Working data:
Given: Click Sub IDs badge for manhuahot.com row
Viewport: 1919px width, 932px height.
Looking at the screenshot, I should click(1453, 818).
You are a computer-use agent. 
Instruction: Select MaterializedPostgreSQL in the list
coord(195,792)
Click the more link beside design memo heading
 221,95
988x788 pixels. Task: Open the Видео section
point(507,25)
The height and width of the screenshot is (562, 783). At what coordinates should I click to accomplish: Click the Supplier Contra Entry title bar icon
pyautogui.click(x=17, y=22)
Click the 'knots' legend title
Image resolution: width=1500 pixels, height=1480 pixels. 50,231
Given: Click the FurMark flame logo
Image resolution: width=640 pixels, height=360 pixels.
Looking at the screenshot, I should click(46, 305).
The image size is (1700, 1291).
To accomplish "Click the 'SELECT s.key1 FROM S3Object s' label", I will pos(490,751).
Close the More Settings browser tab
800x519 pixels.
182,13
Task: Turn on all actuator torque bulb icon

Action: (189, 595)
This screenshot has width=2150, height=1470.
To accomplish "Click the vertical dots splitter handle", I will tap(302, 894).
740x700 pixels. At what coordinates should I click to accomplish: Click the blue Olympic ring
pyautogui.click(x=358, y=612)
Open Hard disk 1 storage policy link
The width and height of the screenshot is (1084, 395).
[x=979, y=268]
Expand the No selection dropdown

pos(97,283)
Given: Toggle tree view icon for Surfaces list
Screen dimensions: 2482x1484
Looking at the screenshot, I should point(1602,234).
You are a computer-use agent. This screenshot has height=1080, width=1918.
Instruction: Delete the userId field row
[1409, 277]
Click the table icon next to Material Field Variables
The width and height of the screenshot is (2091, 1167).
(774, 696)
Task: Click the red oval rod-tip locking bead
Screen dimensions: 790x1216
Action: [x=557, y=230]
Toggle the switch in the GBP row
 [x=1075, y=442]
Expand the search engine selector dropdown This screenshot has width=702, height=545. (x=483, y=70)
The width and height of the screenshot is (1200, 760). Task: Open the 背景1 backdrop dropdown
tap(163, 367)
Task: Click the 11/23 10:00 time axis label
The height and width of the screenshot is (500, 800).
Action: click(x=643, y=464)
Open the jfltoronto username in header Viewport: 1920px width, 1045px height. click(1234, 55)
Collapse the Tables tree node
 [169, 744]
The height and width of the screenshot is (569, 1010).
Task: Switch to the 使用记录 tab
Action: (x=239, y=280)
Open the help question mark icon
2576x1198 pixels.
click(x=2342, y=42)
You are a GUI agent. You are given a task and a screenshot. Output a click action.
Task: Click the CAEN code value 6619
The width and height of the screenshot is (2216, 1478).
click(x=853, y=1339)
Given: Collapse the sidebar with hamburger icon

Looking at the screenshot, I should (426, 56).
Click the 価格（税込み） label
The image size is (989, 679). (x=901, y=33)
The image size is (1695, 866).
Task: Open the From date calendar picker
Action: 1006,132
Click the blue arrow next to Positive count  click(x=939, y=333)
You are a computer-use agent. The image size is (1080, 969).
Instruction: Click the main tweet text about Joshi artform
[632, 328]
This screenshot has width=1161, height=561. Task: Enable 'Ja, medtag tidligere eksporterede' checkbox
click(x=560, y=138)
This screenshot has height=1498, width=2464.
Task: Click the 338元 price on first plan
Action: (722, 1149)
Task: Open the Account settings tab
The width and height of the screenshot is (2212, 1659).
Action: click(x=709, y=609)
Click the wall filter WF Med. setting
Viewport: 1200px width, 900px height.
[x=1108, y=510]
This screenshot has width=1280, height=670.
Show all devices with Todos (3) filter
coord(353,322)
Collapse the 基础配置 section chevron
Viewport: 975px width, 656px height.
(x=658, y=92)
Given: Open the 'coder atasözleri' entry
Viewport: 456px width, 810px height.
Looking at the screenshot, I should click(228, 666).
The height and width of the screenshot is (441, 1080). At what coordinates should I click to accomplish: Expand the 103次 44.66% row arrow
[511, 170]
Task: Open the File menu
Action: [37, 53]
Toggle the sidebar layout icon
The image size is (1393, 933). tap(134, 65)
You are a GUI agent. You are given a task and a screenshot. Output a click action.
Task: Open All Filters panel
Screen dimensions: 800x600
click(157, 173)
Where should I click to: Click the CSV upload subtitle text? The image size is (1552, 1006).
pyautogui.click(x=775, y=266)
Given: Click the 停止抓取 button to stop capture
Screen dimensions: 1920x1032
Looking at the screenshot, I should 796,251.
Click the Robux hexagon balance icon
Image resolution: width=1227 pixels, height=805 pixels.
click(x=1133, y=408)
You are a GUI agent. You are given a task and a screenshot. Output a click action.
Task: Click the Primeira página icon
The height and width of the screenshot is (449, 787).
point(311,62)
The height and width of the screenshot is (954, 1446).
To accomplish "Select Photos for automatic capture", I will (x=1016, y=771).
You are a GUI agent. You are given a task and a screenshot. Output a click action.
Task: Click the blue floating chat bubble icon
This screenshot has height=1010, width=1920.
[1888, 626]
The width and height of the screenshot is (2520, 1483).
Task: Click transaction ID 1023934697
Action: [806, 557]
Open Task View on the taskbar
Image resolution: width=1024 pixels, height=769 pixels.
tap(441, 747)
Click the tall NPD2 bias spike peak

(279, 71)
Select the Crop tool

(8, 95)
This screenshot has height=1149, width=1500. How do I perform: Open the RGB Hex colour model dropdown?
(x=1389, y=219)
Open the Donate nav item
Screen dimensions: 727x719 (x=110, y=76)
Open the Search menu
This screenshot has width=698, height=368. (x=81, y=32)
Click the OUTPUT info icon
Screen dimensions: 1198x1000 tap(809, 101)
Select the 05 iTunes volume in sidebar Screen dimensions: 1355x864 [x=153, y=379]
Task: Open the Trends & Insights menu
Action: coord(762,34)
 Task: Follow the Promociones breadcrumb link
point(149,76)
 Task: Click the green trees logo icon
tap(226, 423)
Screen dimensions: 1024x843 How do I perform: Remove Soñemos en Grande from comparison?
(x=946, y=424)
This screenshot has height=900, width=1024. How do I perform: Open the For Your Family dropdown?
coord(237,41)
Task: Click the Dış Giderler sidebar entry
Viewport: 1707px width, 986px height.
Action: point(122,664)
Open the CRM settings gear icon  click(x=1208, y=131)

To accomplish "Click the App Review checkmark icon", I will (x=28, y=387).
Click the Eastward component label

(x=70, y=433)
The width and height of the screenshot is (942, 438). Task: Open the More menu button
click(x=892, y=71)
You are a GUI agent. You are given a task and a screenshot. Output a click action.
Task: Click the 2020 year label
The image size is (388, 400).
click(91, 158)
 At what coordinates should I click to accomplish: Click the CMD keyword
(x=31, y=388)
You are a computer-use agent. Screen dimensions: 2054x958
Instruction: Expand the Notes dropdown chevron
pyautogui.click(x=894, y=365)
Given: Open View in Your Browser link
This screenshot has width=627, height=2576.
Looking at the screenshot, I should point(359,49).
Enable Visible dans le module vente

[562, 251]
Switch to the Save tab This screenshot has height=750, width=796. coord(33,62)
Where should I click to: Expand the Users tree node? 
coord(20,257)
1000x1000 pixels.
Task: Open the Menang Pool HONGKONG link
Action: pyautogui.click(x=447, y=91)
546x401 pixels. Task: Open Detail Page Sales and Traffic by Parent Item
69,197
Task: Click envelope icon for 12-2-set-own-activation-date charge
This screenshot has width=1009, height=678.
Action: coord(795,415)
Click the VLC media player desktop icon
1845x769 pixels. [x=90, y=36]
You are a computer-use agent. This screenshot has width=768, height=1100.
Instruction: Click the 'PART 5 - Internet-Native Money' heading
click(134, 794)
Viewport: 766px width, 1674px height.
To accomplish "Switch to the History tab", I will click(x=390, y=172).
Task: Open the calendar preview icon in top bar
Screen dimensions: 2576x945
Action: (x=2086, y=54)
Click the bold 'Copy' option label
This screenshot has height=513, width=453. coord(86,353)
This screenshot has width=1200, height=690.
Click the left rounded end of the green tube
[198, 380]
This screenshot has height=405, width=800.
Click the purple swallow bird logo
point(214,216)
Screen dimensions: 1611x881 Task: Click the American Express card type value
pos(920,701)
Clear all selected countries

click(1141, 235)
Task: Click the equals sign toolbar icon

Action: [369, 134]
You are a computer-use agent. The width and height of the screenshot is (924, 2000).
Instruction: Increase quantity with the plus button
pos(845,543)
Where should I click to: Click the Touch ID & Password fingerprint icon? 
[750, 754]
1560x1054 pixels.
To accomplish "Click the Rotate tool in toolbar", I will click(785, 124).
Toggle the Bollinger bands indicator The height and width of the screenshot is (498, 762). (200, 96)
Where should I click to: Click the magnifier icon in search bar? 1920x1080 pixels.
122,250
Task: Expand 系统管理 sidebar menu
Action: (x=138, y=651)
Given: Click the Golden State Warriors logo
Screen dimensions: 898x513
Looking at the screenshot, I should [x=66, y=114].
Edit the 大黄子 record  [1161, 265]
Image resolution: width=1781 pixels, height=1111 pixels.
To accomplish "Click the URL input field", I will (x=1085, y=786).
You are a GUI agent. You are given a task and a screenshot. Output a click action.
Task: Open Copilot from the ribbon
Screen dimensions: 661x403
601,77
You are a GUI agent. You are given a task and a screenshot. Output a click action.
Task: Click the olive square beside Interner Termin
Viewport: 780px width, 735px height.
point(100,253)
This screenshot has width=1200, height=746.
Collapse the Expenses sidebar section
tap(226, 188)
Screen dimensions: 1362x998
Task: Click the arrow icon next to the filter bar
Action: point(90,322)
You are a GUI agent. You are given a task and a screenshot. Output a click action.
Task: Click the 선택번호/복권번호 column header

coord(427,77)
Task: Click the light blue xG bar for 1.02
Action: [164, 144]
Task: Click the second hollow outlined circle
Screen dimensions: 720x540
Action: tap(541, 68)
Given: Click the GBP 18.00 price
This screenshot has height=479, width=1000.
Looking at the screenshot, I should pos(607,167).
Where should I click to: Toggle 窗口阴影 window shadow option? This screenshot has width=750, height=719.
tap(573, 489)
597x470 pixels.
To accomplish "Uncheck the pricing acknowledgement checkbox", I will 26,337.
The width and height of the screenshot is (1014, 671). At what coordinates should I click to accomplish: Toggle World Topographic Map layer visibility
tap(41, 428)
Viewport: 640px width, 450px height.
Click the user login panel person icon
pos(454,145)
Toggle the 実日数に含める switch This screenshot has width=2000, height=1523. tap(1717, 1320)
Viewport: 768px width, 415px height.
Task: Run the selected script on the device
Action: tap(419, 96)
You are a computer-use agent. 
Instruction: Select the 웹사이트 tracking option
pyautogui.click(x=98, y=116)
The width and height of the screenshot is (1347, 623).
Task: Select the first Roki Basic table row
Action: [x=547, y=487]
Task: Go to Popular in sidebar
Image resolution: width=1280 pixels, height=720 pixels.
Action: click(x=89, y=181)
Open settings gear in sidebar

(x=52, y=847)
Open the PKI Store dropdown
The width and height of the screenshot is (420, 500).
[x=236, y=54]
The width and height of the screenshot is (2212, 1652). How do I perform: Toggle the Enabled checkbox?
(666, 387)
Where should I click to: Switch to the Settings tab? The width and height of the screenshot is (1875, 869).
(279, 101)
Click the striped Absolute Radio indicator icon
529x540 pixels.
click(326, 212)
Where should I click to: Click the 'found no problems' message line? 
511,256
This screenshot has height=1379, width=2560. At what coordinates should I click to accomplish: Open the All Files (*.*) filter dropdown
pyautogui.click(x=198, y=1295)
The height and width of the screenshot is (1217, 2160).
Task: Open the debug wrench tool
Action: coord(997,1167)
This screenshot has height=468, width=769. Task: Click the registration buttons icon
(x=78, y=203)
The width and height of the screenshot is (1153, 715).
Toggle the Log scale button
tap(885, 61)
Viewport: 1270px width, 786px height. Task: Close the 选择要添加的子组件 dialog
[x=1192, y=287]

Problem description: Rewrite the part of the listing that runs from its first line through the line containing "Action: (189, 595)", replacing "legend title" with "axis label" and leaving everything else unchanged.

Result of this task:
Given: Click Sub IDs badge for manhuahot.com row
Viewport: 1919px width, 932px height.
Looking at the screenshot, I should click(1453, 818).
You are a computer-use agent. 
Instruction: Select MaterializedPostgreSQL in the list
coord(195,792)
Click the more link beside design memo heading
 221,95
988x788 pixels. Task: Open the Видео section
point(507,25)
The height and width of the screenshot is (562, 783). At what coordinates should I click to accomplish: Click the Supplier Contra Entry title bar icon
pyautogui.click(x=17, y=22)
Click the 'knots' axis label
Image resolution: width=1500 pixels, height=1480 pixels. 50,231
Given: Click the FurMark flame logo
Image resolution: width=640 pixels, height=360 pixels.
Looking at the screenshot, I should click(46, 305).
The image size is (1700, 1291).
To accomplish "Click the 'SELECT s.key1 FROM S3Object s' label", I will pos(490,751).
Close the More Settings browser tab
800x519 pixels.
182,13
Task: Turn on all actuator torque bulb icon

Action: (189, 595)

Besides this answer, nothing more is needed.